Quarry Walk
It has been a month since you last walked here.
Your back hurts as sweat dampens your shirt.
Wisdom perhaps would turn back, but you walk
up the slate walls to the first summit.
Most of the wildflowers are dead. Husks,
brown, orange and dried
cut at your bare legs, victims
less of summer’s heat than shallow roots
that could not bear even the shortest drought.
Still, there are a few survivors,
spikey cousins of the thistles, like purple snowflakes,
tiny yellow arches, the last few bluebells.
one surviving lambs ear with it’s velvety texture,
each survivor a defiant pretender that summer remains,
that the heat of the late day sun
is a thing of truth.
The prophets, though, are telling their truth.
Fall is coming. The first leaves are dying
their spectacular death, the white birch,
poison ivy red and evil, a host of trees
with just a kiss of color, a scarlet kiss of death
that makes you smile.
For you are not dead. A bit aged.
A bit worn and scarred. A creature
in transition, no less than the seasons.
You glory in it all. The pain. The sweat.
The insects that follow you through the canyon.
Each speck of color, even yes, the death
and abandonment. All are part.
You stand at the summit as the sun falls.

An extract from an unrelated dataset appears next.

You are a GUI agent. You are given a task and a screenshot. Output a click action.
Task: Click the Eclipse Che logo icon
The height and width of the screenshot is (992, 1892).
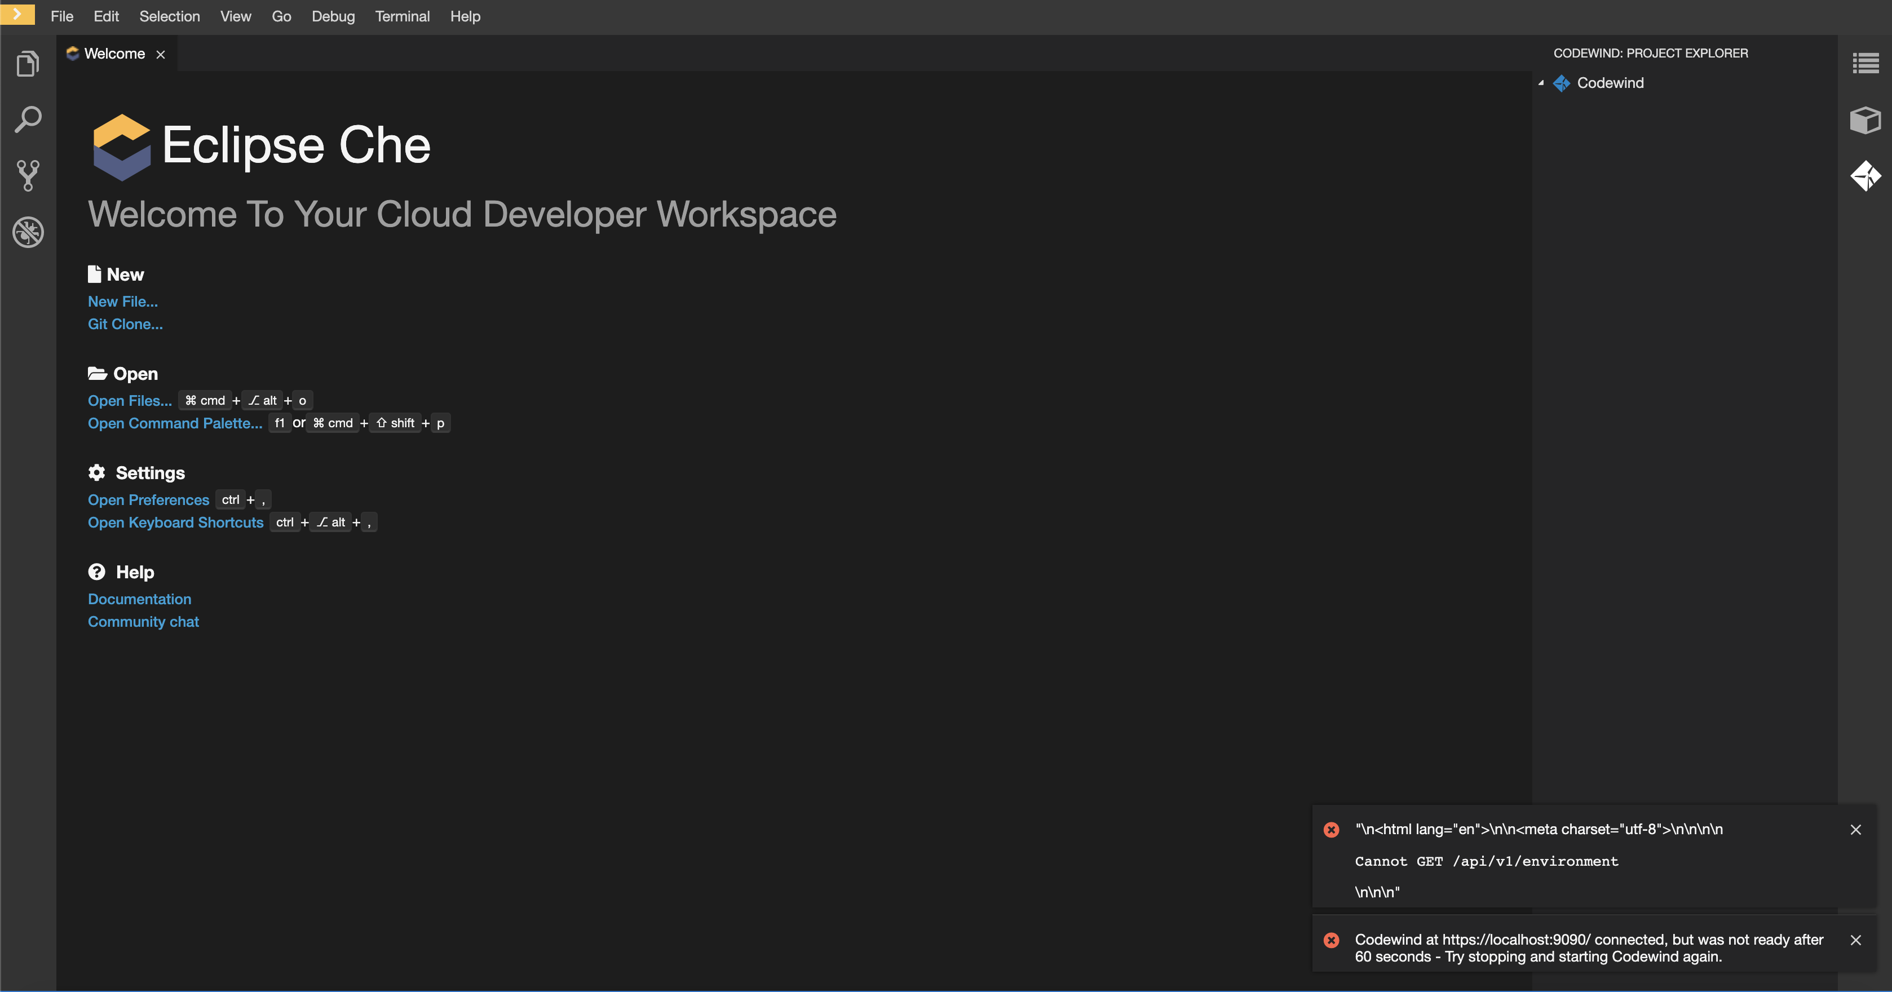click(121, 147)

Already the temperature grows cool.
The sweat on your back chills you.
In half an hour it will be dark. The foxes
and coyotes will come out,
And so you turn downward
as the sun falls,
as the colors fade
everywhere
except in your mind.
About this poem
Most of my regular readers know I love across from an abandoned slate quarry. It is a good place to walk, whether you love nature, panoramas, stones. For me, though, it is a place where I lose myself, and often, find myself.